The low power capacity and efficiency of Organic Rankine Cycle (ORC) with low-grade heat source (LGHS) has limited its use in industry. In order to increase the power output and its efficiency an Organic Rankine Cycle with Ejector (EORC) and dual-expander Organic Rankine Cycle (DORC) were proposed in this paper. EORC included the EORC by vapor ejector (VEORC) and the EORC by liquid ejector (LEORC).The expander’s outlet pressure was decreased in EORC compared to the ORC, so the power capacity was increased due to the use of ejector. The thermodynamic analyses about those four power cycles were carried out in the paper.To achieve the maximum net output power and high system efficiency, the thermodynamic analyses of ORC and VEORC by the heat source between 60 and 100℃were conducted.
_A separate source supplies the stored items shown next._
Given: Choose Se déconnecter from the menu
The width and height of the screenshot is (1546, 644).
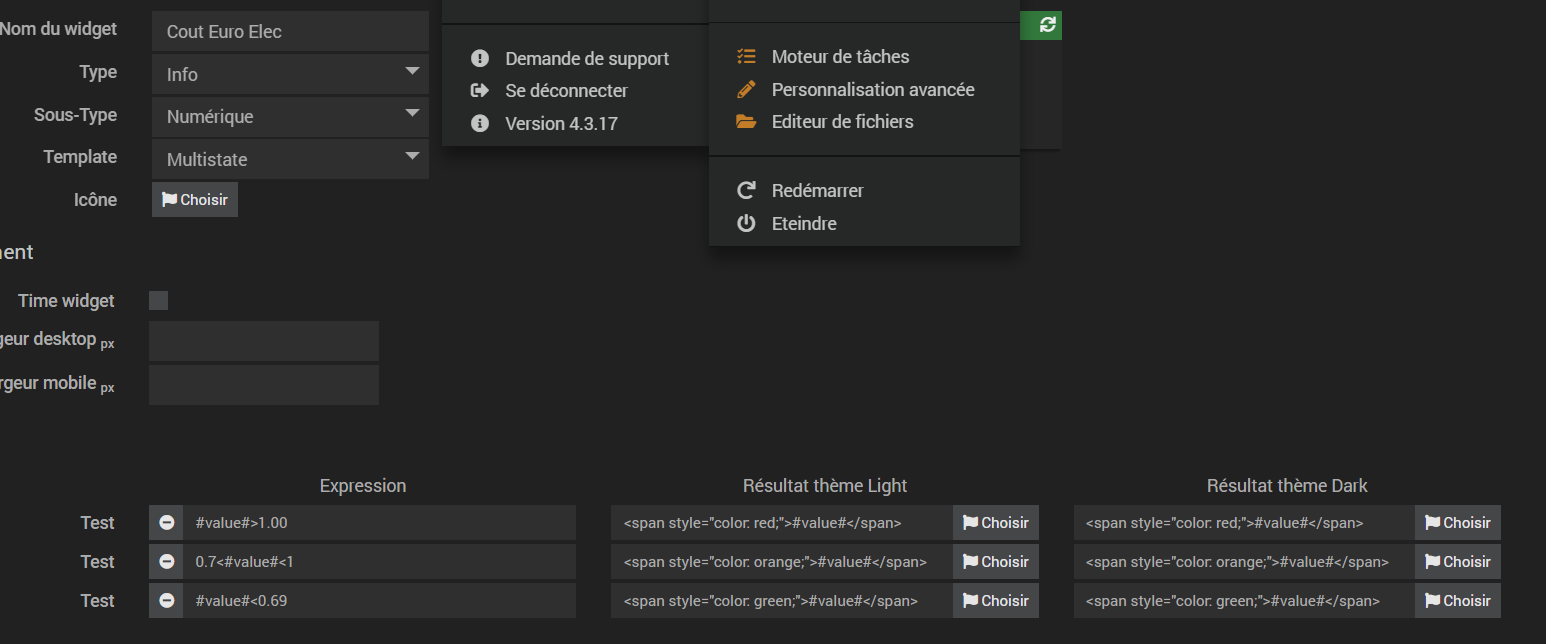Looking at the screenshot, I should tap(566, 91).
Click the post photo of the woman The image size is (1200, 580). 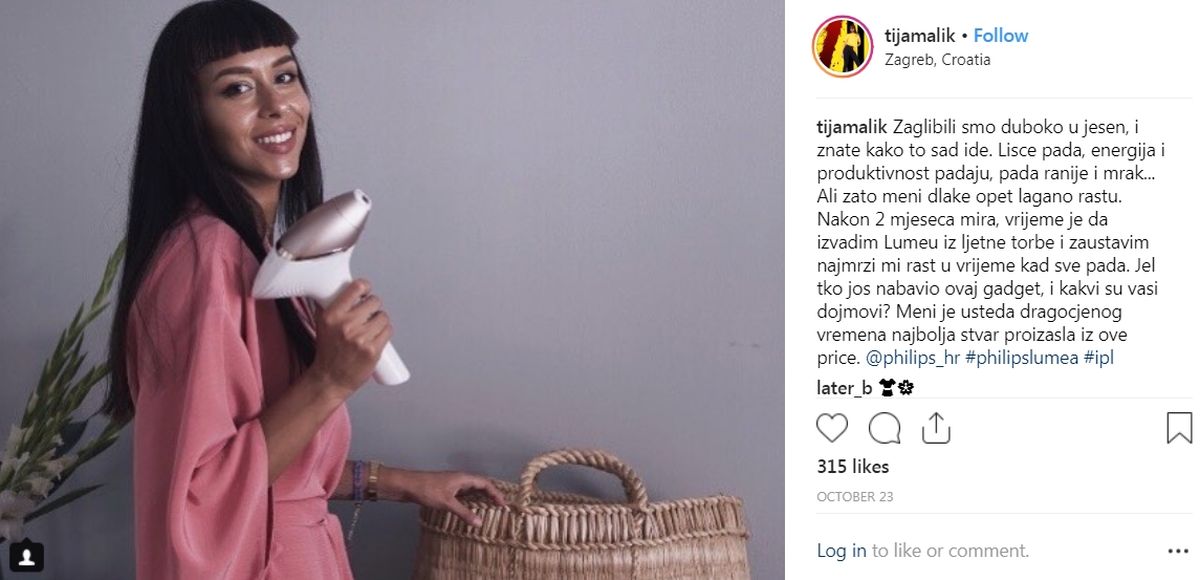coord(392,290)
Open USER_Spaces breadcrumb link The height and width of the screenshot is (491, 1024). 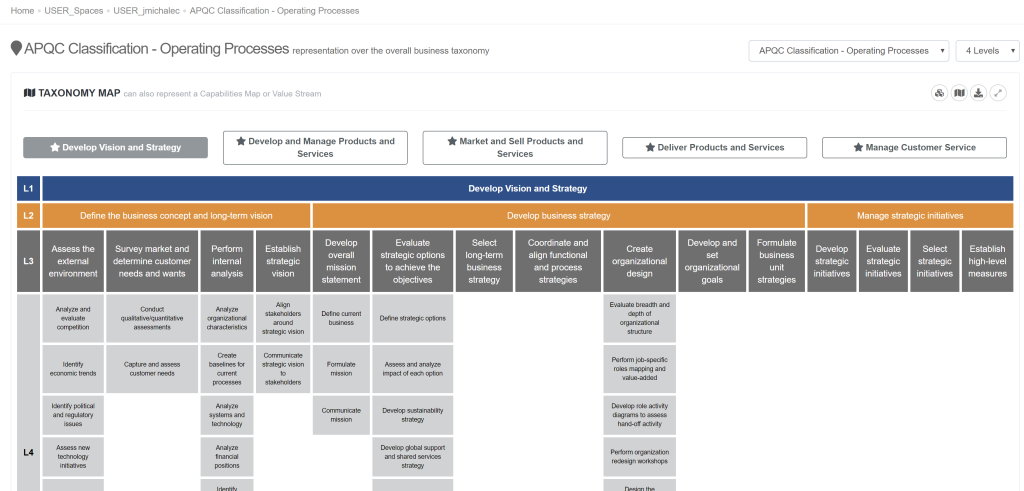[74, 11]
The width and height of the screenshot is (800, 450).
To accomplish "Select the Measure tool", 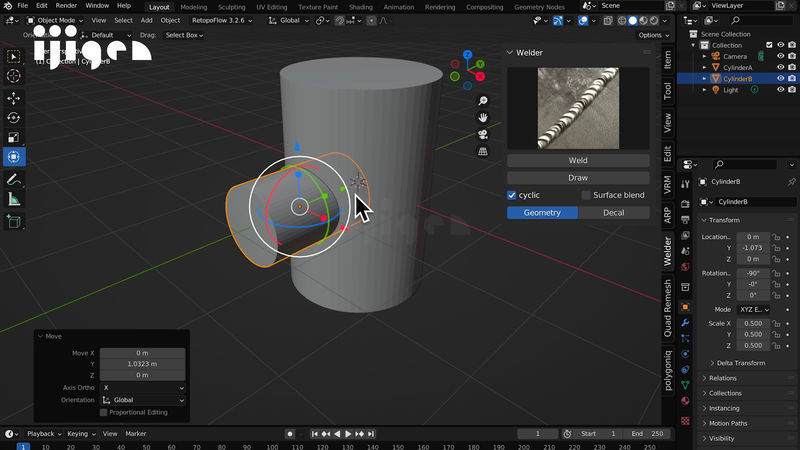I will pyautogui.click(x=14, y=199).
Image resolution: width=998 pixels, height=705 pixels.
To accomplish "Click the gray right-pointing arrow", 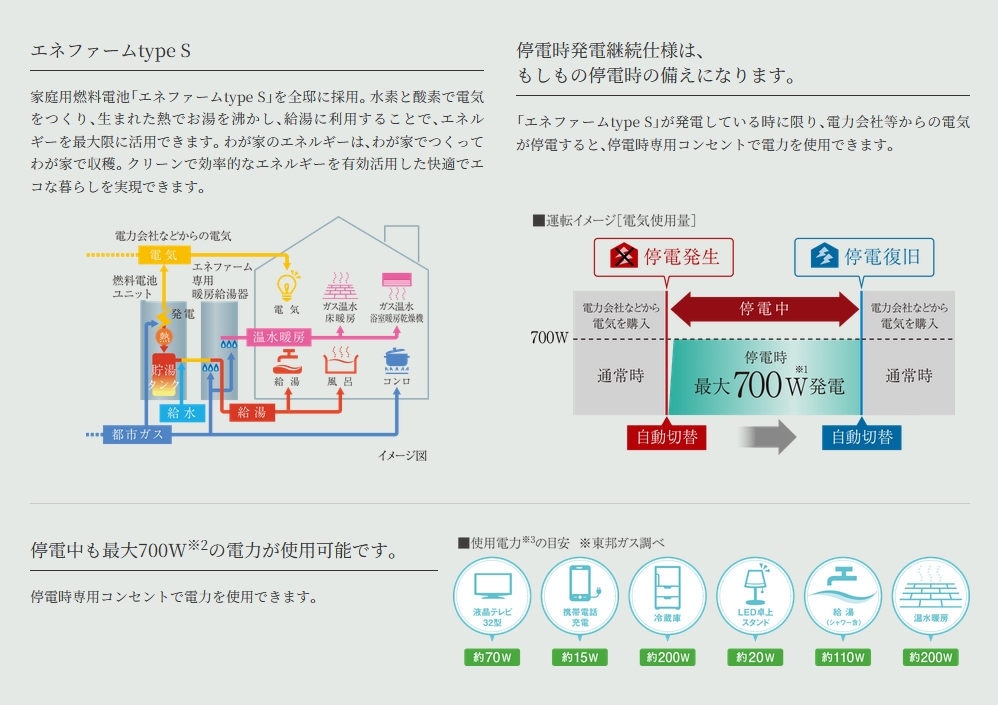I will [x=766, y=437].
Four representation working fluids chosen as the suitable working fluids in ORC and VEORC were R227ea, R245fa, R134a and R123. The research about the mixtures used in the ORC and VEORC were carried out, which showed that N1/N4 by 50% /50% as the mixture working fluid could gain more net output power and higher system efficiency than R227ea.It was considered that the entrainment ratio of ejector affected the cycle performance of EORC. When the net output power was the largest, the entrainment ratio was up to 1.9 in VEORC. While the entrainment ratio was 0.3, the performance of LEORC was better.The investigation on the performance of these four cycles was conducted at the aim of the maximum net output power by the heat source between 60 and 100℃. At the heat source of 95℃, the cycle performance of net output power and efficiency was calculated and analyzed in those four cycles. It is shown that the cycle performance of LEORC was better than that of the other three cycles.The experimental study on the ORC and VEORC were conducted. It was demonstrated that the more output power and higher work efficiency were produced in the VEORC than that in the ORC, which reflected the advantages of cycle performance in the EORC.